The anonymous nature of the Internet makes it difficult to conclusively identify people online. The certainty of network-based identifications, such as IP address can be easily disputed. This presents an issue in the investigation of criminal activity. Stylometry is the study of linguistic style in order to differentiate between authors. This type of analysis has been presented in courts in the form of expert testimony to assist identifying the authors of texts. While authorship analysis is nothing new, previous techniques have relied on the manual selection of linguistic features to be analyzed.
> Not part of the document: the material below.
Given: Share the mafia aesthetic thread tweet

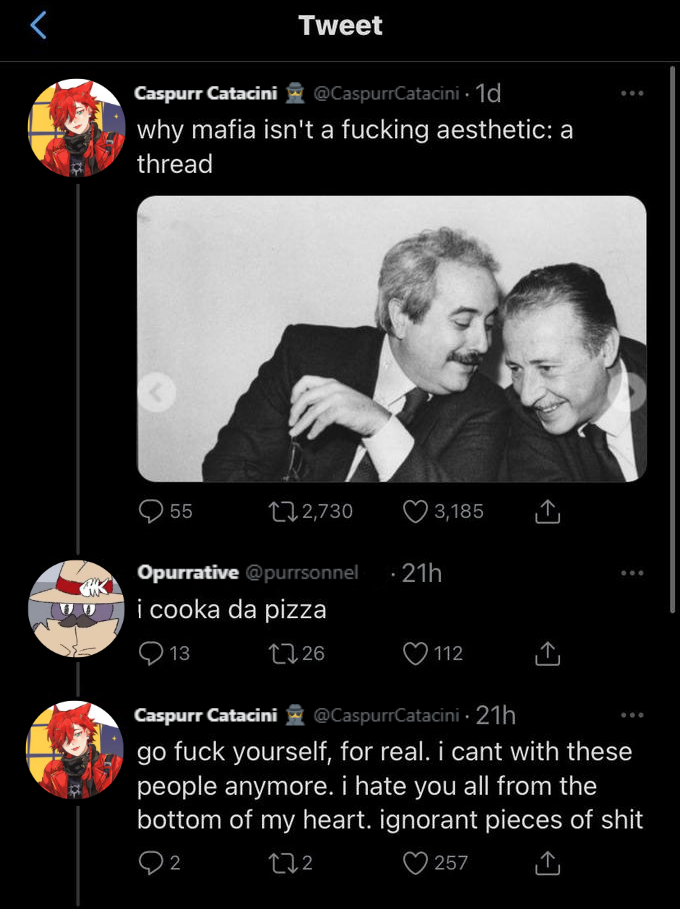Looking at the screenshot, I should 546,512.
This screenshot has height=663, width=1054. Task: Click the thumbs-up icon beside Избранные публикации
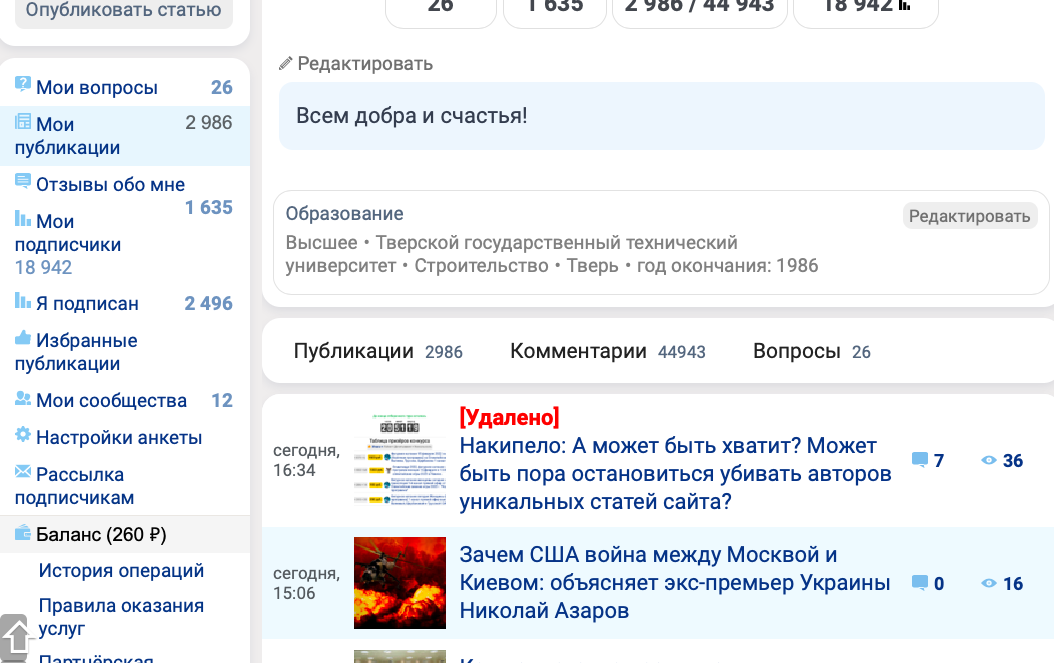(x=23, y=339)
Researchers Ding, Fung, Iqbal, and Cheung have developed models to automate the process of selecting subsets of linguistic features to be studied by leveraging machine learning techniques. Their proposed models for automated authorship analysis incorporate different sets of linguistic attributes for extraction and processing. These attributes include the content of the writing, contextual word choices, and grammatical and syntactical choices. By using an automated feature learning scheme that is guided by multi-pronged subsets of linguistic information, the researchers attempted to mitigate the issues related to the manual feature engineering process in current authorship analysis. Their proposed models are designed to effectively capture the differences of writing styles of different modalities between authors

The researchers used their system to analyze a publicly available database of English texts that is generally used for digital text forensics training and testing and contains hundreds of novels and essays. They compared the results of their model’s ability to verify an author to other existing models. They then compared the performance of their model using a publicly available database of Twitter posts.

The researchers’ experiment suggests that their proposed multi-pronged models of analysis outperforms preexisting authorship analysis models and are effective and robust on numerous datasets and authorship analysis problems.

Advancements in authorship analysis can assist cybercrime investigations as well as provide analysis techniques for market, social network and social sciences research. The learning authorship analysis models present an advancement in automated stylometry that may prove valuable in cyber forensics analysis.

Advancements in automated author recognition using the texts they write online may assist cybercrime investigations.